Ellen Corkrum is a Liberian/ Ghanaian philanthropist politician and presidential candidate, and convicted criminal, who previously served as an officer in the United States military and as a commercial pilot.

She served as the managing director of the Liberia Airports Authority, and was forced to flee the country after exposing alleged corruption in the government. She has announced her candidacy for President of Liberia in the 2017 election.

Born in Liberia, she moved to Minnesota at age 13. Corkrum served as a U.S. military Black Hawk assault helicopter pilot, a major in the United States Armed Forces reserves, and a commercial airline pilot. She is a graduate of Harvard University, with a Master Degree in Public Administration. Corkrum also holds an MBA from the Massachusetts Institute of Technology.

■ **Requirements**
According to the page excerpt on Ellen Corkrum, which institution awarded her MBA?

■ **Dataset content**
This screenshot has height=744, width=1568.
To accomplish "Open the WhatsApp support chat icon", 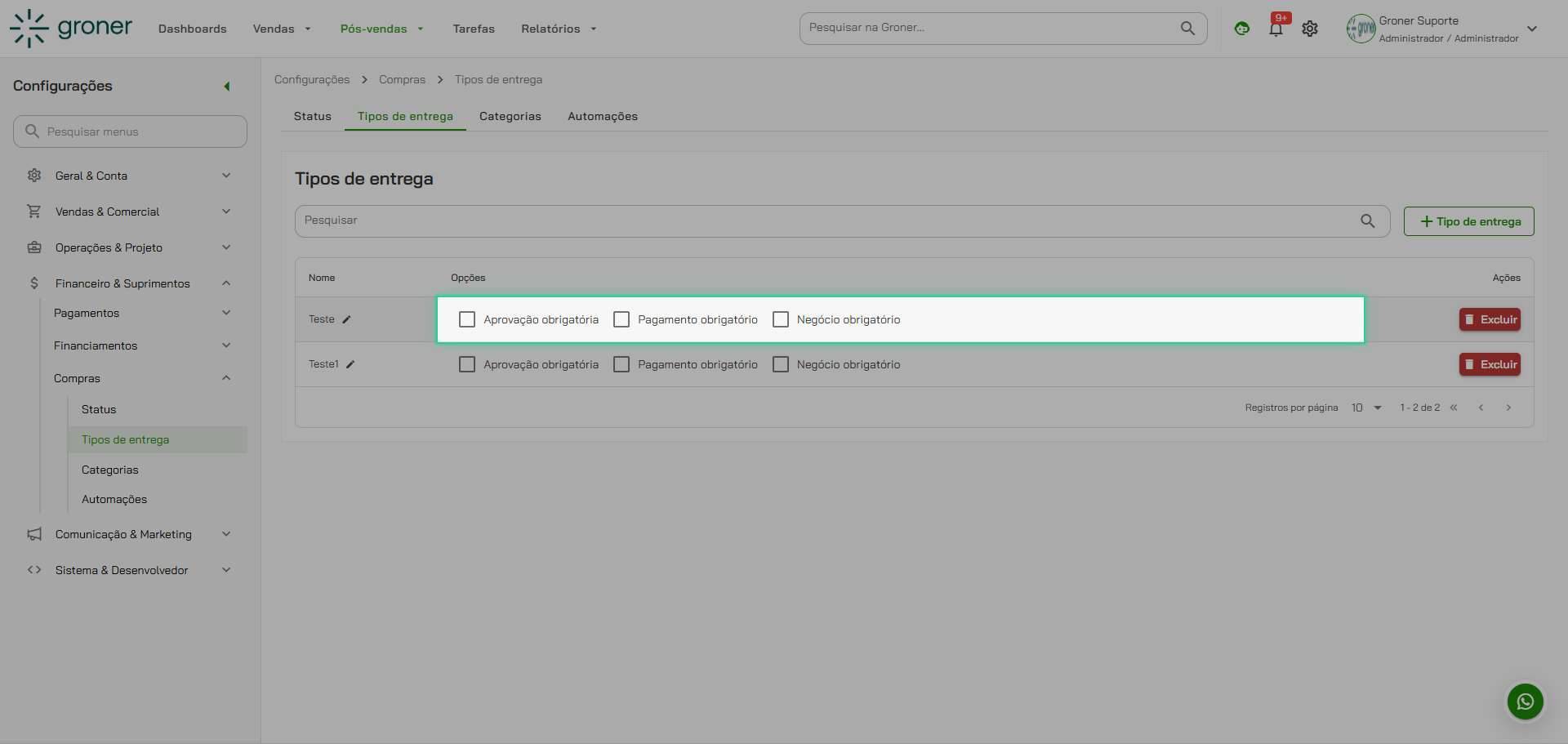I will pyautogui.click(x=1525, y=701).
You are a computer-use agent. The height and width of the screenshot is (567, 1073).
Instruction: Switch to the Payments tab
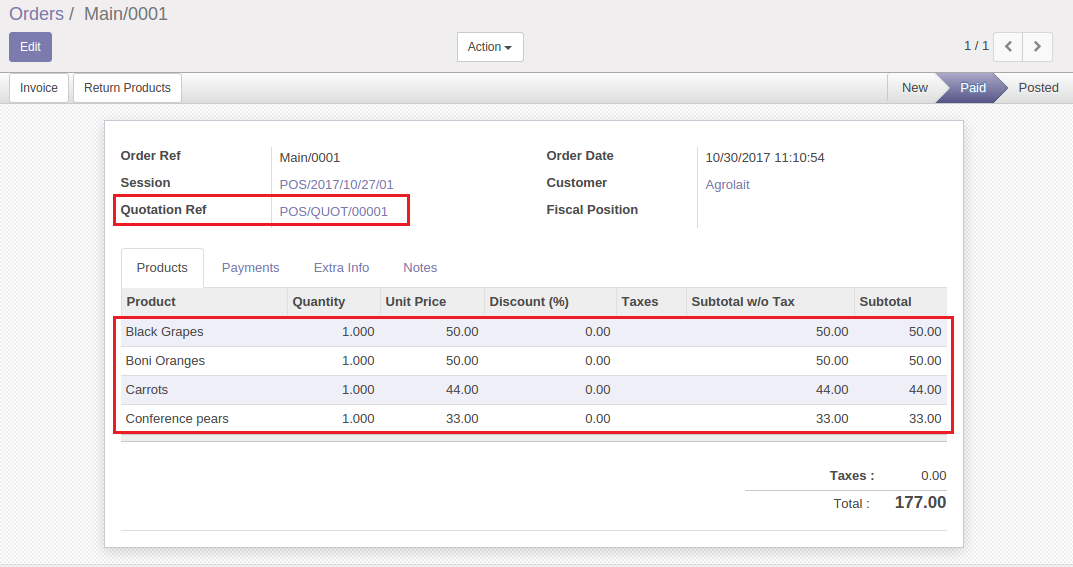pos(250,268)
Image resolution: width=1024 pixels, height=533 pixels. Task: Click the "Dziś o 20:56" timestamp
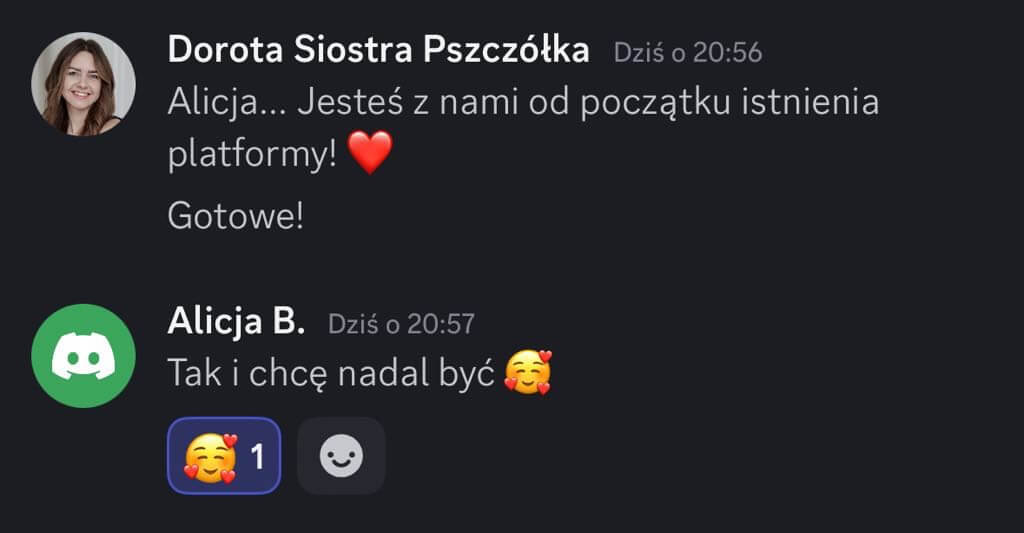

■ **Response to this task**
The Massachusetts Institute of Technology.